If you are a data scientist or plan on becoming one, you probably know this short sensation of unease in your stomach every time you see somebody on the internet claim that data science is ripe for automation. Just yesterday I read the following question directed at a data scientist in a discussion on Hacker News:

Can you please describe what part of your job CANNOT be automated?

Although it was a serious question (see the context), I feel the question has a threatening ring to it.

Before I go on to give my own answer to this question, let’s first understand where it comes from. What is that thing that is supposed to automate the data science job? The answer to this is automated machine learning. AutoML aims at automating data preprocessing, model selection and hyperparameter tuning. Given an AutoML solution you can get from a clean dataset to a well-trained machine learning model in a single fully automated step.

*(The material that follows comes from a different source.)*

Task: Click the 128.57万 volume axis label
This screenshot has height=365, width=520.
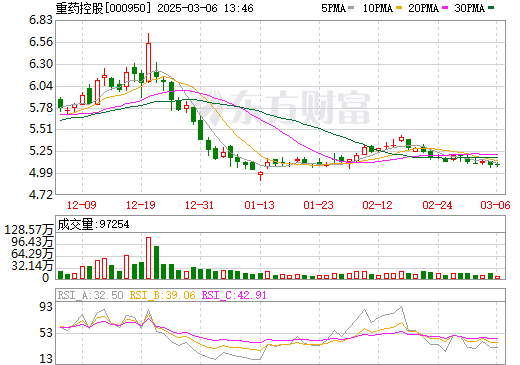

Why AutoML will not automate data science

The CRISP-DM process consists of six phases: business understanding, data understanding, data preparation, modeling, evaluation, and deployment. What becomes immediately apparent is the fact that the only phase covered by AutoML is the modeling phase. All other phases still need to be done by a human.

A data science project starts with a business problem, not a clean dataset of features and labels and typically, the person hiring the data scientist doesn’t have the required background to decide, if a problem can be solved with machine learning, let alone devise what the solution should look like.

Also, I have yet to encounter a project, where the data to be used is clean and immediately usable. In fact, data is always dirty and it is in so many different ways (people seem to get very creative when entering data into systems).

Further, someone has to define a suitable error metric for the model training and make an educated evaluation of the result. Given that machine learning has such a broad and diverse field of applications, most machine learning scenarios are non-standard in one way or the other, making it very hard to standardize and automate all of the aforementioned tasks.

Finally, if the ML model doesn’t behave as intended, one will have a hard time fixing the problems without understanding what is under the hood.

The job of a data scientist is a very multi-faceted one. That’s what makes it so attractive to many of its practitioners. If data science consisted of only data preprocessing, model selection and hyperparameter tuning, we probably wouldn’t be afraid to loose our jobs to machines.

This is it. That’s why I think data scientists can rest assured that they will be able to keep their jobs for the forseeable future, at least until AGI becomes available. But that is a whole different discussion ;).

Side note on AutoML

I actually think AutoML will be welcomed by many data scientists because it automates some of the boring parts of the job. However, as of now it has some downsides:

  • From grid search to random search to black-box optimization, finding the optimal combination of data preprocessing operations, model selection and hyperparameters has become more and more efficient, but AutoML still needs a lot of iterations to end up at that optimal combination
  • Training a high number of models to arrive at the optimal setup is very expensive (in terms of actual money) no matter if you train on premises or in the cloud
  • In many contexts, it is not important to end up with an optimal set of parameters. An OK set of parameters already provides most of the business value and increasing the model performance by 0.1 percent doesn’t justify doubling the project budget. The real world is not Kaggle.